My sister can barely walk from her bedroom to the living room couch. She disdains using a walker, and will barely consent to using a stylish cane. Nevertheless, the next day Dan decided to take us to lunch at the Tualatin Country Club. Dan insisted on driving. With the help of the caretaker, we got her in the car, Dan helped her get out, and I walked her into the Country Club restaurant, where every eye was turned our way to monitor our slow progress to a table by the window. It’s the first time in my life I have been stared at like that, and I was furious! Donna and Dan seemed oblivious. They each had a martini before lunch, and we monitored the 18th hole together. If someone had taken a picture of us then, we almost looked normal. Donna enjoyed her fish and chips and ate with zest. It was a good day.

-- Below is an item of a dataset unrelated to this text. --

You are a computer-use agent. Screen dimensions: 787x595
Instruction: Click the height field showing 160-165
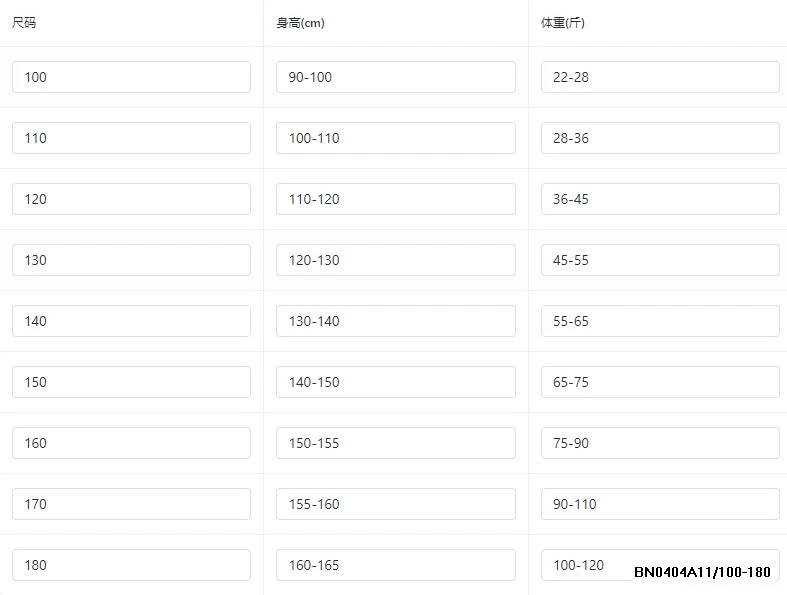point(396,565)
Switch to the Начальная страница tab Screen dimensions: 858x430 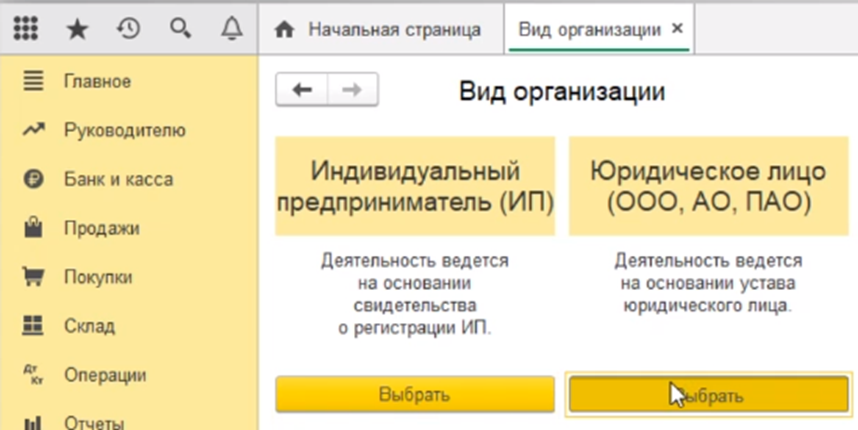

The last day of my visit was not so good. I knew it was unlikely I would ever see my sister again and I pretended that wasn’t true. I think Donna knew too. She cried and I cried. I told her I was keeping her safe in my heart, and I told her I would see her in the Spring. I left for a 200-mile drive to Pendleton, Oregon, our home town, where I was going to say goodbye to or parent’s graves.
Thank God for beauty. The drive east on the Columbia River Gorge is drop-dead gorgeous. Right out of Portland on I-84, a National Scenic Highway, you turn a little corner and Mr. Hood looms ahead of you. And I mean LOOMS. It just got better and better. I felt I knew every inch of the land. It was a liminal space, as I transitioned from my sister’s present to my own past. I played Led Zeppelin on my Pandora channel and started singing along to “Stairway to Heaven.” I drank in the loss. I tried to drink in the loss. I was still alive and I started chanting to myself “Thanks be to God that I have risen today, to the rising of this life itself.”
My time spent in Pendleton felt enchanted. I stayed in a house owned by my niece Emily and her husband Greg, who live in Portland but keep a house in Pendleton because they love the country where Donna and I grew up. Everything worked perfectly. I found the graves and even got the complicated remote for the TV to work so I could watch the Oregon vs. Washington rivalry football game. I talked to Donna on the phone and assured her I had been there, that she could look at the pictures we took to prove it. The trip back to the airport was uneventful, except for the unrelenting beauty, and me wondering, once again, why I am living in Texas. The travel gods fell asleep and seated me next to a very unhappy two-year-old boy on the trip home.
I went to Portland to see my sister. Instead, I felt the magnificence of our journey of loss and more loss and beauty and more beauty. I touched my sister, and she in turn touched me.
8 Responses
Thank you. I feel overwhelmed in the best way possible by the sorrow, joy, and fullness. Thank you for sharing such an intimately beautiful experience.
Thank you so much, Janet, for your kind response.
So moving, Diane. Thank you. So moving.
Thank you Bess
You write so vividly and expressively, I felt as though I traveled along with you on this pilgrimage. Thank you for sharing this story of your experience .
Lynda, you and all the pilgrims at the Abbey WERE with me, whether you knew it or not. I did.
What a beautiful story, Diane. I laughed and cried.
Me too, Rebecca. Thanks for your kind response.